Colorado official recommends recreational cannabis for Puerto Rico
SAN JUAN – All speculation used as a diverging point between detractors and advocates on the reality of medicinal and recreational cannabis sales in Colorado dissipated Tuesday after a legislator from that state, House Finance Committee Chairman Daniel Pabón, appeared before a joint public hearing by the House and Senate to discuss Senate Bill 340, which would establish the Medicinal Law to regulate local use of the plant.
During the hearing in the Capitol’s Yiye Ávila Hall, the Colorado official spoke candidly of that jurisdiction’s reality regarding its management of the novel industry. He assured that the efficient and responsible development of the cannabis industry, both medicinal and recreational, could be part of the solution to Puerto Rico’s fiscal crisis.
Pabón said Colorado collected more than $140 million annually from recreational cannabis; drug-related crimes saw a 20% decline; drug cartels were dismantled systematically; and 30%, or $33 million, of the revenue was allocated to law and order programs to prevent drug abuse; among other data.
However, the official said it wasn’t a smooth process because there was fierce opposition from the conservative sectors in the state, which he added is as polarized on the matter as Puerto Rico.
He explained that in 2012, voters approved the use of recreational cannabis, but the Legislature didn’t, acknowledging that even he voted against the bill, under the impression that Colorado would become a “guinea pig” to experiment on the substance.

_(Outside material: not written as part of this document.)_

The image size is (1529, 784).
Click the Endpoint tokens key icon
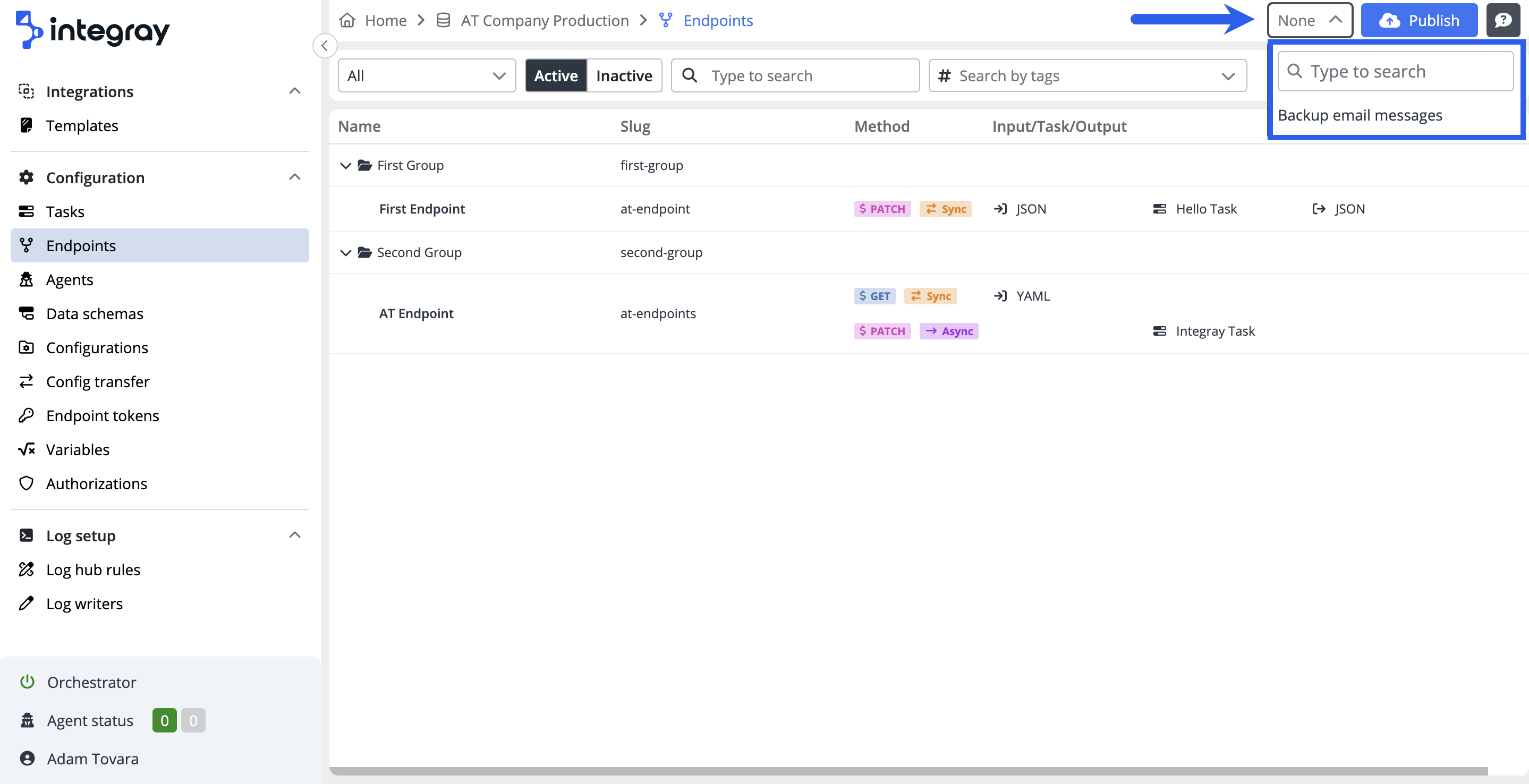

“What many voters told us is they weren’t interested in the use of recreational marijuana, but they didn’t want drug cartels and criminals in the state. So in 2017, statistics show that crime has been reduced significantly in Colorado after legalizing recreational marijuana; violent crime and others related to that substance. In some cases, there was a 5% to 10% decrease, and up to 20% in specific crimes,” the official said.
“The other issue people asked about was marijuana use among the youth, for them not to have the impression that using the substance wasn’t out of the ordinary. But the response is no. We didn’t see a significant rise in marijuana use among youth since the legislation,” he added.
Pabón explained that after they put in effect the Cole Memo–which established new priorities for federal prosecutors who operate in states that have legalized medicinal or recreational marijuana–there was a substantial increase in dispensaries in Denver, the state’s capital. This prompted the state’s Legislature to create legislation to address concerns regarding this industry.
“If you think you are stepping onto slippery ground, don’t worry, that happened to us, too, and Colorado survived,” he said.
Pabón also praised the way the government of Puerto Rico prioritizes research.
“Having traveled the world investigating this subject, I can say with certainty that Puerto Rico is on the brink of leading research and development [of medicinal cannabis] on a global scale unlike any other place on the planet,” he said.
“It is far easier for you because of the scientific base you already have here with the University of Puerto Rico, the Medical Sciences campus, and other prestigious institutions. Not only that, you have a history in the world of pharmaceuticals; with that background you have a base of knowledge that doesn’t exist in any other country in the world. To me, that is the definitive point, but, again, how you achieve that is an important part of the discussion,” he added as he regretted that in the United States and other parts of the world there aren’t concrete studies about cannabis’ benefits for different medical conditions.
The legislator also assured that many national studies don’t take into account minority groups. However, he said Puerto Rico offers a unique space of diversity that is optimal to conduct more thorough research on the effects of cannabis on different groups.
Pabón also said that one of his state’s goals was for the cannabis industry to be self-sufficient, without the need to allocate public funds for its operations, unlike other industries in the state that are subsidized with public funds.
“A great deal of our success is linked to the revenue system we established, and that we invested greatly on substance abuse programs, as well as educational programs about cannabis use among minors. So it went well for us thanks to those investments,” he explained.
Pabón said that a sizable portion of revenue from this industry is allocated to construction, maintenance and public infrastructure improvement in the state. Because of this initiative, the legislator affirmed that many detractors accepted its legalization.